The prosecution should call all credible witnesses whose evidence is essential. If it considers a witness unreliable, yet the accused requests their presence, this should be facilitated. In deciding not to call a witness who usually would be, the ODPP must promptly inform the defence of this.
The prosecution must ensure that disputed evidence delivered on opening, doesn’t lead to a subsequent discharge of the jury. The accused must be notified of evidence illegally or improperly obtained. And evidence via hypnosis, must be limited to matters recollected prior to the procedure.
The prosecution cannot sway the court in sentencing, but it has a duty to inform of any relevant authorities or legislation, assist in avoiding appealable errors, recommend custodial or noncustodial approaches, and it may inform the court of a range of severity, including that of sentences.
Any cooperation a convicted person has given to law enforcement should be acknowledged at the time of sentencing, and in the case where the NSW Police Force wants to bring this assistance to the attention of the court, it can do so via a specific affidavit.
Copies of all documents to be tendered on sentencing by the defence must be provided to the prosecution at least two clear working days prior to the proceedings so that it can be tested, otherwise the ODPP can apply for hearsay evidence to be made inadmissible or for an adjournment.
Following the handing down of a sentence, the ODPP prosecutor is to consider whether it should be appealed and if so, produce a report for the DPP. In deciding on whether to appeal, matters such as an error of law, manifest inadequacy of a sentence and likely success should be taken into account.
Proceeds of crime
When preparing matters, ODPP lawyers should consider whether confiscation of the proceeds of crime is necessary. The lawyer needs to seek the authority of the DPP to proceed in doing this and an application for authorised confiscation must be pursued only after a conviction is recorded.

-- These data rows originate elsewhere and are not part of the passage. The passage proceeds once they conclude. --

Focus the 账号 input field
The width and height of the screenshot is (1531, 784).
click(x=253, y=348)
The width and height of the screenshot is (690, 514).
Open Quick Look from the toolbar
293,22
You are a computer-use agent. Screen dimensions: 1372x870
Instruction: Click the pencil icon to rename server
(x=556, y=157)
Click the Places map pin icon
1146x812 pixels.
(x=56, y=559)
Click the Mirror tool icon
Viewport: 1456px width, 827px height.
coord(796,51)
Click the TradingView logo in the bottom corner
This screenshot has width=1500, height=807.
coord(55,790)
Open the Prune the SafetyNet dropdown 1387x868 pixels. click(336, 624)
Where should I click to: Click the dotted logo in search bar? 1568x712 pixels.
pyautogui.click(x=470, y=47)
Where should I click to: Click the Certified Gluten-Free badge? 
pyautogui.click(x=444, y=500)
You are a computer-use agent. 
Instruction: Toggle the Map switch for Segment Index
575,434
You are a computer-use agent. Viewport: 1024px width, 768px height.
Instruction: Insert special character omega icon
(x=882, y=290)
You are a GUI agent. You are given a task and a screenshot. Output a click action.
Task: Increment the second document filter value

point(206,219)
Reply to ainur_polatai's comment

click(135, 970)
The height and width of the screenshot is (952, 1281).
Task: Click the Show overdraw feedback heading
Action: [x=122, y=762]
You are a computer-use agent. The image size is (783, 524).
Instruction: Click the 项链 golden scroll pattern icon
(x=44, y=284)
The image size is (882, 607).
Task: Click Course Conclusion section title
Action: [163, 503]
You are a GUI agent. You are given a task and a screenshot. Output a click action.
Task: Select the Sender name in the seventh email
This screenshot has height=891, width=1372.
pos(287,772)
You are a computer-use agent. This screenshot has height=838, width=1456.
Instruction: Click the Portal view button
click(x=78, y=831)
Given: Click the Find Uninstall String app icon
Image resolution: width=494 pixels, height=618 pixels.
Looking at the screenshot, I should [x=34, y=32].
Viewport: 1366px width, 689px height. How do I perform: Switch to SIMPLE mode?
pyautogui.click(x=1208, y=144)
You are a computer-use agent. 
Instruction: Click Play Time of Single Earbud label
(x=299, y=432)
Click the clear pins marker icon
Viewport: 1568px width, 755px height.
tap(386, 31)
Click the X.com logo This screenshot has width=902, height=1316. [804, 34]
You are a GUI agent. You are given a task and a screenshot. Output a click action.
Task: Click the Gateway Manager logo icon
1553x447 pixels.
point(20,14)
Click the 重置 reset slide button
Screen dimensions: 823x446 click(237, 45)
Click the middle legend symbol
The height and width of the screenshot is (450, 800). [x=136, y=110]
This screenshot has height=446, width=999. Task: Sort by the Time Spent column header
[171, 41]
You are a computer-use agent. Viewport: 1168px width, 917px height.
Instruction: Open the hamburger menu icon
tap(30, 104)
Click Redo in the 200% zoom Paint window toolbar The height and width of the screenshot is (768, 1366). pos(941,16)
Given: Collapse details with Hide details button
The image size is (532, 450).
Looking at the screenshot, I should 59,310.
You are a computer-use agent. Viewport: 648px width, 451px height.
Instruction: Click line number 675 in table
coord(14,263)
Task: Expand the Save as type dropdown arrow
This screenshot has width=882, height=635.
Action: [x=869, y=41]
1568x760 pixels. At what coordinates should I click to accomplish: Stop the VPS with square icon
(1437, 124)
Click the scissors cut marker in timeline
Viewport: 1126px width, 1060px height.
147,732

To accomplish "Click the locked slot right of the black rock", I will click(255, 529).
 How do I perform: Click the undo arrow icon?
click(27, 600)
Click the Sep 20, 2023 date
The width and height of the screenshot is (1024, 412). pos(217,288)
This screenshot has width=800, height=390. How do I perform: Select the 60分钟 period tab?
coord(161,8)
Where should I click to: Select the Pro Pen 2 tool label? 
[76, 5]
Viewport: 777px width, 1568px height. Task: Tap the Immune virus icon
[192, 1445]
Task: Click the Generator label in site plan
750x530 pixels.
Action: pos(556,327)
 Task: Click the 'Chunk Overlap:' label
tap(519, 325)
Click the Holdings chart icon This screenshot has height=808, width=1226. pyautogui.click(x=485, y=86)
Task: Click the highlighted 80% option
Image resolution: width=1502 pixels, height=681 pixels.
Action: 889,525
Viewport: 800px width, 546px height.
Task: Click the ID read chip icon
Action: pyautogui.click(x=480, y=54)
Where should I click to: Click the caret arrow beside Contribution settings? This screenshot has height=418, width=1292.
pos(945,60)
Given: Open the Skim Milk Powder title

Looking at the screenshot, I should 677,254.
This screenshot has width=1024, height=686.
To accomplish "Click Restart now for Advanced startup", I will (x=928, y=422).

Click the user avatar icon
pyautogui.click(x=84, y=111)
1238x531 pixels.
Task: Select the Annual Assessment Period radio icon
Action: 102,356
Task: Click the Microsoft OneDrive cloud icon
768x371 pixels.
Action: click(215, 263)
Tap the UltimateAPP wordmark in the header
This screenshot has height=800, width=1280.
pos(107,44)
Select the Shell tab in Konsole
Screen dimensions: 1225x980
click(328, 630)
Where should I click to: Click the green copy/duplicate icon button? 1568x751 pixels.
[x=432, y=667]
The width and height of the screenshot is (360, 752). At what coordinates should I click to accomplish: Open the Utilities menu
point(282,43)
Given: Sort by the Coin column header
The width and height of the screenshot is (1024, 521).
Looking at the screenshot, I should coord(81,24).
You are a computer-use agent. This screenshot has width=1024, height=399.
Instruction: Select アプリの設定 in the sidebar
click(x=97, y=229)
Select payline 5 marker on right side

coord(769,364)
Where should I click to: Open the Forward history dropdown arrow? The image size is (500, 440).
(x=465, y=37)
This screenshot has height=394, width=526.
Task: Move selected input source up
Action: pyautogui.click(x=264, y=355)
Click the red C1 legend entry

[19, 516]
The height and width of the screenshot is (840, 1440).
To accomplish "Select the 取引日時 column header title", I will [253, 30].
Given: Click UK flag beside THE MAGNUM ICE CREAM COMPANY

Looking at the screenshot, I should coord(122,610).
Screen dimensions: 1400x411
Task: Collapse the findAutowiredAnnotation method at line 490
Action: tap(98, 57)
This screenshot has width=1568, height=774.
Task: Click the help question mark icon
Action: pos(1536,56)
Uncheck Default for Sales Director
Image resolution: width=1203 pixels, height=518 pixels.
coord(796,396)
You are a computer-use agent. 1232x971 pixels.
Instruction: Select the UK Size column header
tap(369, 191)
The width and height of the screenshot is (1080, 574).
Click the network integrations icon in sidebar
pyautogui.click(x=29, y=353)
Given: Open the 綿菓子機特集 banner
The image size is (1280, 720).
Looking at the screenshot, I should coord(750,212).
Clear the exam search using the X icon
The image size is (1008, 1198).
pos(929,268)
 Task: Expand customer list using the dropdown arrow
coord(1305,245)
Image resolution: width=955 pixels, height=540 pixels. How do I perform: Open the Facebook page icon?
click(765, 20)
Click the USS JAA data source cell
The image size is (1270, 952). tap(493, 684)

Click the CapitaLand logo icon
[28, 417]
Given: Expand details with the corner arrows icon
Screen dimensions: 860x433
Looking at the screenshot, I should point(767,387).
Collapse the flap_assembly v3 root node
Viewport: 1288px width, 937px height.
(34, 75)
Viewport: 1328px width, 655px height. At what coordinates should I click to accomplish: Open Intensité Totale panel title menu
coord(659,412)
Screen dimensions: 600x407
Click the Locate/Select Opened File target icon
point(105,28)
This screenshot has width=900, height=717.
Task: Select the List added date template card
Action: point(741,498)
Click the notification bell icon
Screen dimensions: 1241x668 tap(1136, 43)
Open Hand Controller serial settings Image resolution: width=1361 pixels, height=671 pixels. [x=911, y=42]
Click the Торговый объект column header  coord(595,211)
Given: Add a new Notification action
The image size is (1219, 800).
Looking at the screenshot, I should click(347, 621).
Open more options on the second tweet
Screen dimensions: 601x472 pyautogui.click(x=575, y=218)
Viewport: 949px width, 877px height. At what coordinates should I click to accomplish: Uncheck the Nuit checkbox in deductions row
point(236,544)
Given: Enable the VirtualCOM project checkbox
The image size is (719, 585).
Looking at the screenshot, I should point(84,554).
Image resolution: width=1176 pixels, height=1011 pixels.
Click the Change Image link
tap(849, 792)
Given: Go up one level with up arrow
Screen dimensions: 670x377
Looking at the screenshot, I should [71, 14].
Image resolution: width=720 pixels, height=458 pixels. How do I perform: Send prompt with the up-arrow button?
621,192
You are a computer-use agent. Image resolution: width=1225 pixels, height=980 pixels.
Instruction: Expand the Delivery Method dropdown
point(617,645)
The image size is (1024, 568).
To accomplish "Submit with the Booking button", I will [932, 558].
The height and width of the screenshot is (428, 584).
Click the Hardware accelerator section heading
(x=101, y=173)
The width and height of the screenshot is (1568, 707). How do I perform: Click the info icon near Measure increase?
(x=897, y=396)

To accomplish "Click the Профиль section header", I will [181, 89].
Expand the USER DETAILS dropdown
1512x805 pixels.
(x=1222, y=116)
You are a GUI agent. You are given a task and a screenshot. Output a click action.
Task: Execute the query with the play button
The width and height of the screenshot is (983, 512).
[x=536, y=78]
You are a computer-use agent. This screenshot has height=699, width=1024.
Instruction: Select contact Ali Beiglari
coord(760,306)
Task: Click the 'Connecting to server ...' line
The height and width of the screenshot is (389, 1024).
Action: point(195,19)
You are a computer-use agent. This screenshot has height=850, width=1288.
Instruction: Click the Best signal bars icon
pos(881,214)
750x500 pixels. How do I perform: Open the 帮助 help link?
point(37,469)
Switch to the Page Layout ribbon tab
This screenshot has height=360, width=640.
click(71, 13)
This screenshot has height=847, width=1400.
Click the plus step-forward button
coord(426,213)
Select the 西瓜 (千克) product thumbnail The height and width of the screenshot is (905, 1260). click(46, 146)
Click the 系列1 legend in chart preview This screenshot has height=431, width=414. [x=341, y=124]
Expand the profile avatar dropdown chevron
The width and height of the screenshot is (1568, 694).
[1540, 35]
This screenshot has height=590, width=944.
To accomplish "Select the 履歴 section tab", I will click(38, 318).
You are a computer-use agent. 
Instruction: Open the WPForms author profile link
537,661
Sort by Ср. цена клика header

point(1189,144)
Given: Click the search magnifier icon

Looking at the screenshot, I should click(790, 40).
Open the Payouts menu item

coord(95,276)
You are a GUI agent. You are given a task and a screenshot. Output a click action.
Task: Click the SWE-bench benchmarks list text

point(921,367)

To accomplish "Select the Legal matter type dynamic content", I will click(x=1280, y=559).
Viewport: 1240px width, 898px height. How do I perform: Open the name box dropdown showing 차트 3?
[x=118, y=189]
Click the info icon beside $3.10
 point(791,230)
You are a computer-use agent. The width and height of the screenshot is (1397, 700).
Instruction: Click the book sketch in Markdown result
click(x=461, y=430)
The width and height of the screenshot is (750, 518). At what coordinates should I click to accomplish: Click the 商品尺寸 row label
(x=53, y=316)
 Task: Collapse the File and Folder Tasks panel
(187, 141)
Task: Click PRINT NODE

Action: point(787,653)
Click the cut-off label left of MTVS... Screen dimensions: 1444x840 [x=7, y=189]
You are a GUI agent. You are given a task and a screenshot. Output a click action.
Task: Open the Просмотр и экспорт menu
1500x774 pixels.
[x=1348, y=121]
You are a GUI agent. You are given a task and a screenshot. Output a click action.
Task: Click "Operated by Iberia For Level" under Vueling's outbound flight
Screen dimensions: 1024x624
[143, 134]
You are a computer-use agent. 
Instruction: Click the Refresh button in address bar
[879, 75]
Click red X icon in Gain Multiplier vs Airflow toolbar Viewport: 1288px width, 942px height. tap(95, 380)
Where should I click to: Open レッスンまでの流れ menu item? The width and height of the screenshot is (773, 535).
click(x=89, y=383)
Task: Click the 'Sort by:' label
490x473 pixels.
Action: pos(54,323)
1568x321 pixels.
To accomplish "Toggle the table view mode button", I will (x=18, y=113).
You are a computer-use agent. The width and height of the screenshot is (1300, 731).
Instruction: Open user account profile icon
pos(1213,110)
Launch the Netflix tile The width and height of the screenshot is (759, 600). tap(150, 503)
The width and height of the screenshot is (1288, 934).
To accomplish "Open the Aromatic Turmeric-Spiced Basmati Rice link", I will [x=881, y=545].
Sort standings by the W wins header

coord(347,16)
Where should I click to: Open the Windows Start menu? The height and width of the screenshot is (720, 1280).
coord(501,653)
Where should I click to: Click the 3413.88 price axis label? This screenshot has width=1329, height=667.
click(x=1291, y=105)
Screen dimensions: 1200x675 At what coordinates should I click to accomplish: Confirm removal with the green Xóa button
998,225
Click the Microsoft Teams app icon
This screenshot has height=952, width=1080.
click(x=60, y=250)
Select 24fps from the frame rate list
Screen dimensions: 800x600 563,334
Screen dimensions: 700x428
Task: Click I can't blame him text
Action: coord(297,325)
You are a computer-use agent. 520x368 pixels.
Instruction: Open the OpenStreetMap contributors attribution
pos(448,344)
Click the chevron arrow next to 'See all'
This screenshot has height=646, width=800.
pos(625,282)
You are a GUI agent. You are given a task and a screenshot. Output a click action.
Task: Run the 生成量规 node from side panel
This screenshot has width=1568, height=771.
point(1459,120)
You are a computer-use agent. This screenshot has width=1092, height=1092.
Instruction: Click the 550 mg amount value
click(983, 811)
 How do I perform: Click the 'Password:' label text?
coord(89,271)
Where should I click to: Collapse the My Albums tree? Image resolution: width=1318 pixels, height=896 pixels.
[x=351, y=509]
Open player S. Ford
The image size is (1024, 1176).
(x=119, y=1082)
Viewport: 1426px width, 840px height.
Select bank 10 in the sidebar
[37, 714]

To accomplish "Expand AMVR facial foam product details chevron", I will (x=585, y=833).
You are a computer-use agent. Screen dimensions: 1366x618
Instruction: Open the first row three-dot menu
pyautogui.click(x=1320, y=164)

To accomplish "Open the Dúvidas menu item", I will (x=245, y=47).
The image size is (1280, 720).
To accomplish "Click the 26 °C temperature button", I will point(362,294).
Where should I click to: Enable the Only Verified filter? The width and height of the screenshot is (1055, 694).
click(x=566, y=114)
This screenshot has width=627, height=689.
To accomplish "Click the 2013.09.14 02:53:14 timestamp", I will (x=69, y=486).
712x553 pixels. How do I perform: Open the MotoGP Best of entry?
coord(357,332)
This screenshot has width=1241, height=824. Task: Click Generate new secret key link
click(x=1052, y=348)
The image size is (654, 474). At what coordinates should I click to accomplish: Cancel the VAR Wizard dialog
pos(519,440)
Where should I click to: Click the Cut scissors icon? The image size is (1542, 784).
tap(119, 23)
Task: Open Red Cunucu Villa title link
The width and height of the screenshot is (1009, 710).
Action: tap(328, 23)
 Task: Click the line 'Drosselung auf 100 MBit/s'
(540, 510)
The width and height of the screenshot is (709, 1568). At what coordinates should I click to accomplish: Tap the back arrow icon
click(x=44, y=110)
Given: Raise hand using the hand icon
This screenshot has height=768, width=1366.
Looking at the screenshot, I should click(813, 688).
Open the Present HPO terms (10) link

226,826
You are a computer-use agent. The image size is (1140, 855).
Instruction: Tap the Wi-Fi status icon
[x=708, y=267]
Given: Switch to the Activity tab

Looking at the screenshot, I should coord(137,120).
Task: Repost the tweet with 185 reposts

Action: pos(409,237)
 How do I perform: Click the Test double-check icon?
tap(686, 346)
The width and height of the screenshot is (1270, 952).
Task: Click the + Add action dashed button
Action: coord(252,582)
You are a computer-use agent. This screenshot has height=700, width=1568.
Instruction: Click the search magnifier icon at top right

When a trial has ended without a verdict, a retrial can be considered. The decision on whether to undertake a retrial include considering whether the initial jury was unable to agree, whether a new jury would be in a better position to come to a verdict, the costs involved in retrial and the view of the victim of the crime.
There is a legal regime governing ODPP prosecutors’ dealings with the media. In the case of jury trials, prosecutors cannot make comments to the press about rulings made on evidence and other matters that don’t involve the jury.
The seeking and giving of legal advice in regard to the ODPP are matters subject to privilege and prosecutors cannot address such matters in the press unless given specific approval to do so by the director.
And the final point worth noting from the ODPP guidelines is that prosecutors must be aware of disclosure prohibitions around certain information, which includes not identifying children, witnesses in protection, those in controlled operations and certain law enforcement officers.